• What to do:
Copy out each line of the rows below that contains the string "Personnaliser". Case counts.
====
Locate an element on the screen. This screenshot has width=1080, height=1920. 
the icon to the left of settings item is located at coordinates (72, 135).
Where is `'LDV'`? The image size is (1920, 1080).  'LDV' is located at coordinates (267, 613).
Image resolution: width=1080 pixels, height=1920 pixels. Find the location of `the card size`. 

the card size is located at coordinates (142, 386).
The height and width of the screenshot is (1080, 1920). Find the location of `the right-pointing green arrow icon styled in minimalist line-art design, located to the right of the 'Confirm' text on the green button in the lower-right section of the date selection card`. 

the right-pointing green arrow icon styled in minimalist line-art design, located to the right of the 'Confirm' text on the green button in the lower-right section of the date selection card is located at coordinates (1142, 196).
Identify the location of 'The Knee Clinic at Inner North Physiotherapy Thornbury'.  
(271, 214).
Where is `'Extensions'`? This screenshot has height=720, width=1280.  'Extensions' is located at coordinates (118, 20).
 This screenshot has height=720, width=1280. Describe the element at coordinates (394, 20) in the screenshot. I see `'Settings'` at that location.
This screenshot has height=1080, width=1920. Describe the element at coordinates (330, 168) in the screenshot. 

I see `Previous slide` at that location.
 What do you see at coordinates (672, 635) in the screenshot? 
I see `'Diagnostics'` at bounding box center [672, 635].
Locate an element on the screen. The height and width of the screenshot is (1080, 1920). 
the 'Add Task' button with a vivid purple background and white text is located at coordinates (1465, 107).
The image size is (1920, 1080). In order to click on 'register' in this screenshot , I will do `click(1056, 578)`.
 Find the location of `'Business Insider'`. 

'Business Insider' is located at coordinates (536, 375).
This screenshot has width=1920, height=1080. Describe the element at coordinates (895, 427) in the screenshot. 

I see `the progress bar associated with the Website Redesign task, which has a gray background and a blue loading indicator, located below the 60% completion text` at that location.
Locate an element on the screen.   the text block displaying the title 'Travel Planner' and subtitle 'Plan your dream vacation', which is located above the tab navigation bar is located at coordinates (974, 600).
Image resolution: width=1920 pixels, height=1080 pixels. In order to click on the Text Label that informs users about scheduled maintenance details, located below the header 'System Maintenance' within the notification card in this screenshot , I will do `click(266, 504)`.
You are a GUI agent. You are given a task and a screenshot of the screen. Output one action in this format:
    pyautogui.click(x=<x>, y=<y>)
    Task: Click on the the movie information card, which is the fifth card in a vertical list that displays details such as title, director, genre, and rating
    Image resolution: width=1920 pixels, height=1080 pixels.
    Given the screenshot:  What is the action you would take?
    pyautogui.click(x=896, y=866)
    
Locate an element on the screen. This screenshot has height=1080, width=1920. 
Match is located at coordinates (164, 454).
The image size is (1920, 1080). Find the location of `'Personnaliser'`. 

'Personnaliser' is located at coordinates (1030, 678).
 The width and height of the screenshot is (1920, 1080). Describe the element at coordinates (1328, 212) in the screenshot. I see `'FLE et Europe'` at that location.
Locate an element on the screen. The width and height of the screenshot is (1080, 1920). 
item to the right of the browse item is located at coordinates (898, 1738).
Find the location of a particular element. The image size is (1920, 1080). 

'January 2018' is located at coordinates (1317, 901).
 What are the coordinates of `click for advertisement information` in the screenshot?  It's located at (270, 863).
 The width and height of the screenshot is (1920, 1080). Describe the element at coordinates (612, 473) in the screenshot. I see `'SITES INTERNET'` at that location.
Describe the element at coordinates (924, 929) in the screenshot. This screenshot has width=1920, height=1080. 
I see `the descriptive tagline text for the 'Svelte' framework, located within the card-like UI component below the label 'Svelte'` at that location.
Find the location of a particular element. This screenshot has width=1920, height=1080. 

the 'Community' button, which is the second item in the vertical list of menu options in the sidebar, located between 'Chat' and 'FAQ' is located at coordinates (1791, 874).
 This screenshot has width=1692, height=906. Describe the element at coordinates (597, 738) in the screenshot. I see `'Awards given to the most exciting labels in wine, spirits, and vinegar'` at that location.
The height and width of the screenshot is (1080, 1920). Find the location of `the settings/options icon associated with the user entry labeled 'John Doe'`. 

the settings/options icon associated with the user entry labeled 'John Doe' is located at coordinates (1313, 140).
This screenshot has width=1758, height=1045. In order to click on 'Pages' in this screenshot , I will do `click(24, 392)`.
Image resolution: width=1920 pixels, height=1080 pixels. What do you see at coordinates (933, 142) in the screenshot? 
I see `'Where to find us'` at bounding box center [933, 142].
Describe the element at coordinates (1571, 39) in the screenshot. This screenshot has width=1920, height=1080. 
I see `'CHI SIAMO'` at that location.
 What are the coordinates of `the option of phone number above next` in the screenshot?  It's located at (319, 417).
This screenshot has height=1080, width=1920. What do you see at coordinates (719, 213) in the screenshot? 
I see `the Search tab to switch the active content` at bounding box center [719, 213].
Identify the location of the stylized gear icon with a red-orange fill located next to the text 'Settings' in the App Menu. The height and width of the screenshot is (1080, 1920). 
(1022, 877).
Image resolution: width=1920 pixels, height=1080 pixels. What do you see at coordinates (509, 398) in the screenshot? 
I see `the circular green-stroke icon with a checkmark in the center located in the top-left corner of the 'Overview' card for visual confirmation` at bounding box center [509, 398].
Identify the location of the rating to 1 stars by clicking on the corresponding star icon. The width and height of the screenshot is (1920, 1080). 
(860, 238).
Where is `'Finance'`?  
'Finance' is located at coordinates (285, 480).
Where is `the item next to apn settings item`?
====
• Answer to the task:
The image size is (1920, 1080). Find the location of `'Personnaliser'`. 
'Personnaliser' is located at coordinates (1030, 678).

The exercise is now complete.